* REQUIRED WORK *
All that is wanted is the exact text of each line from the one with "Image resolution: width=535" to the close of the listing, ends included.

════

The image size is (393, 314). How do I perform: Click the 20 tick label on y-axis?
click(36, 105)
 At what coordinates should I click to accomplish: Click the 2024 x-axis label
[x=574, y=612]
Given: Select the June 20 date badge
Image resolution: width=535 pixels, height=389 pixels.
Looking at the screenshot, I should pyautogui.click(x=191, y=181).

════

* RESULT OF THIS TASK *
Image resolution: width=535 pixels, height=389 pixels.
Looking at the screenshot, I should pyautogui.click(x=191, y=181).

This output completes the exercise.